Stored records:
[Start of Attachment]

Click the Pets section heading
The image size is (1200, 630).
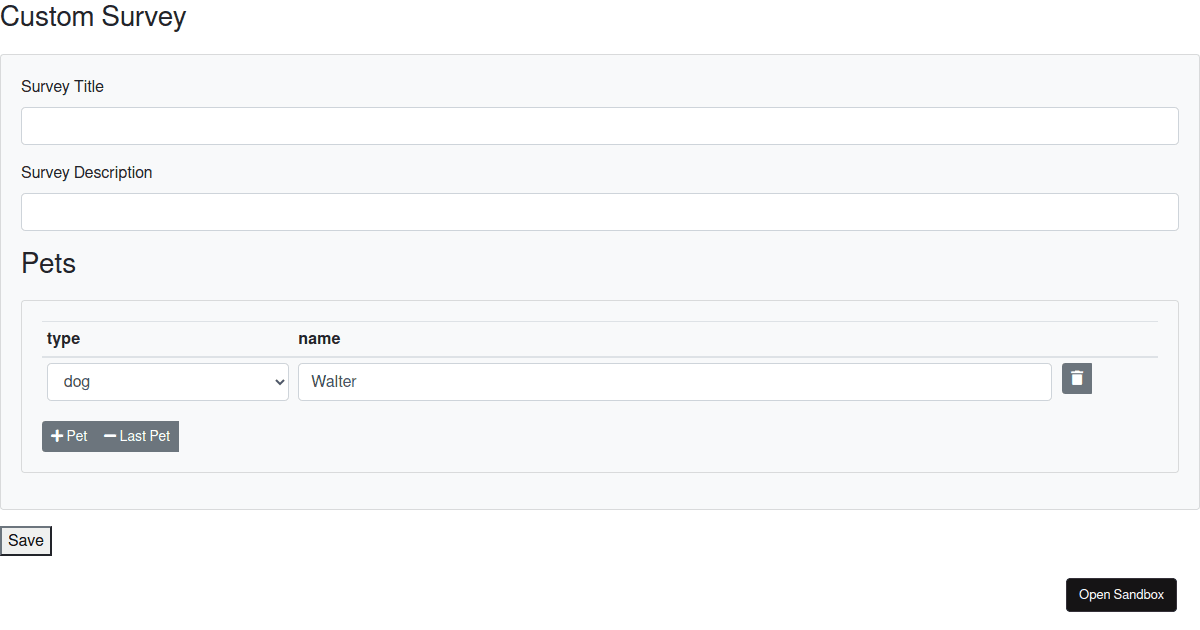click(x=48, y=263)
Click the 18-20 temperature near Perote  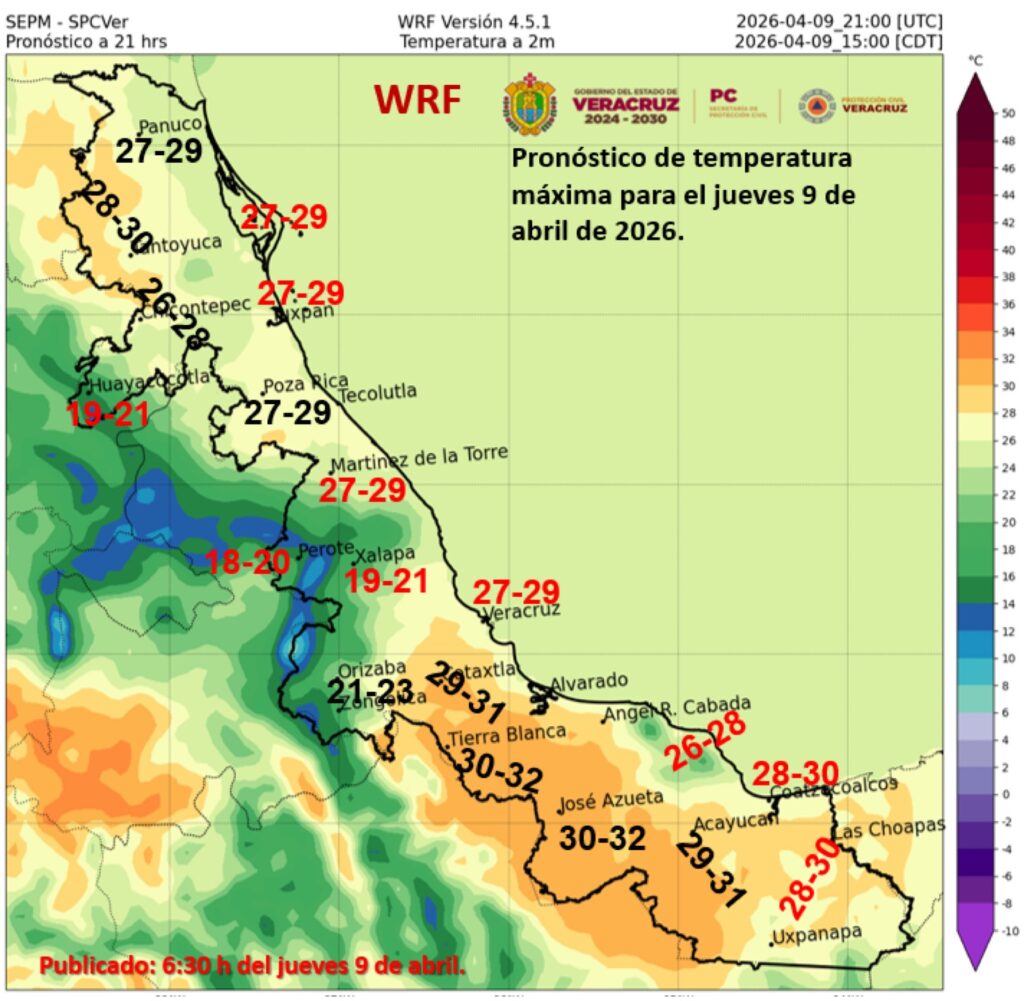pyautogui.click(x=247, y=562)
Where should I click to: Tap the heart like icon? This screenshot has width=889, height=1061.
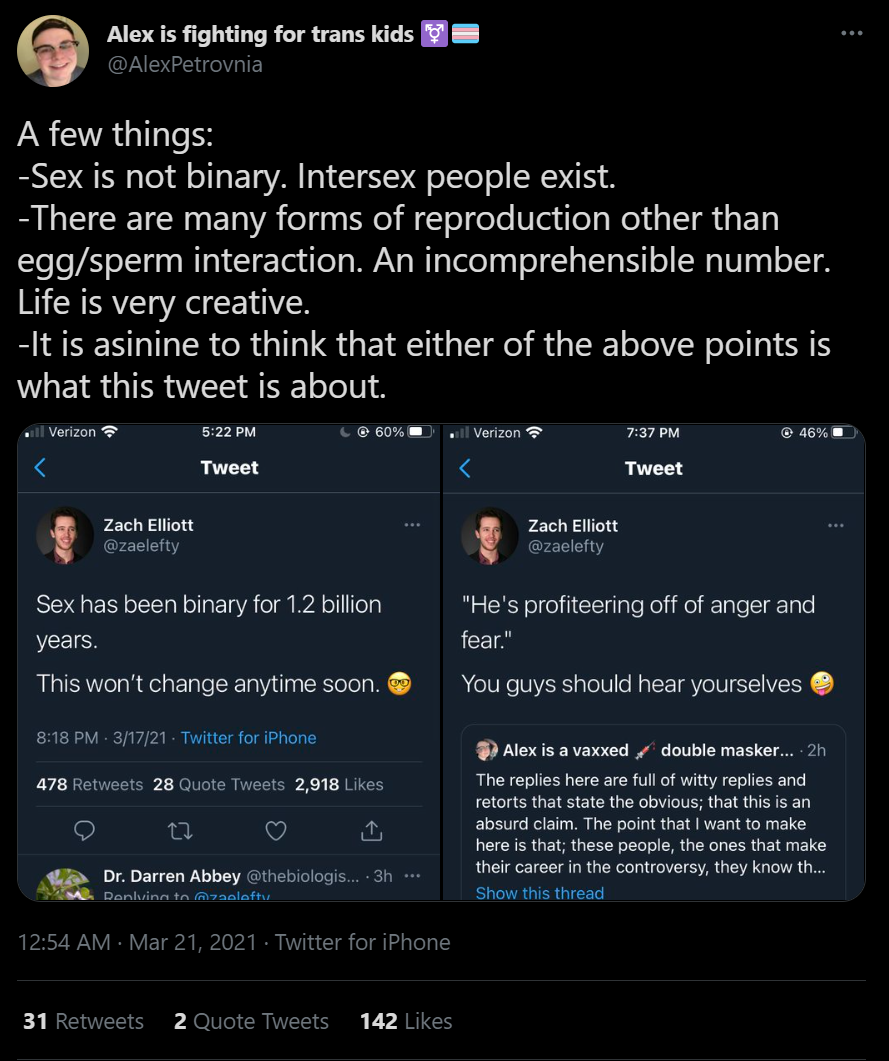click(275, 830)
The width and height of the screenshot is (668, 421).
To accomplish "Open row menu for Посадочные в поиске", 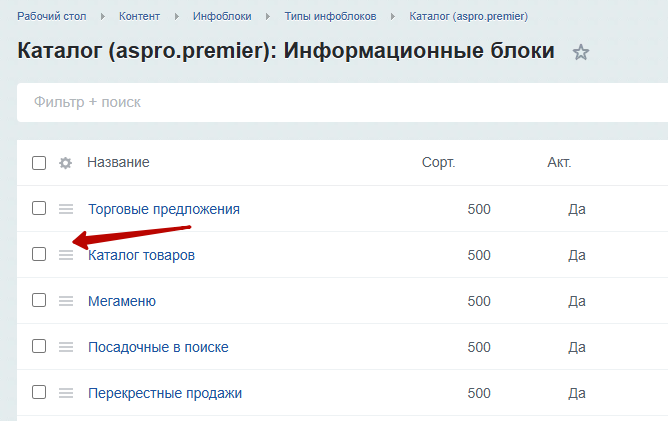I will tap(66, 347).
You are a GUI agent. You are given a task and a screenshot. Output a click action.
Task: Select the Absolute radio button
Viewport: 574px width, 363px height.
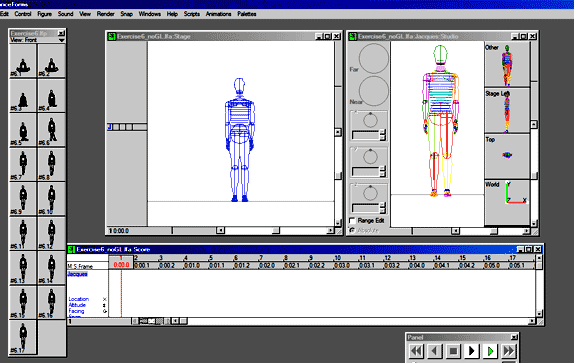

[End of Attachment]

> **Activity**: Reproduce the lines from the one with "You are a GUI" through the end of the data, keeping both end lines, adding nothing, and dropping any pictures.

> **Answer to this task**:
You are a GUI agent. You are given a task and a screenshot. Output a click action.
Task: Select the Absolute radio button
Viewport: 574px width, 363px height.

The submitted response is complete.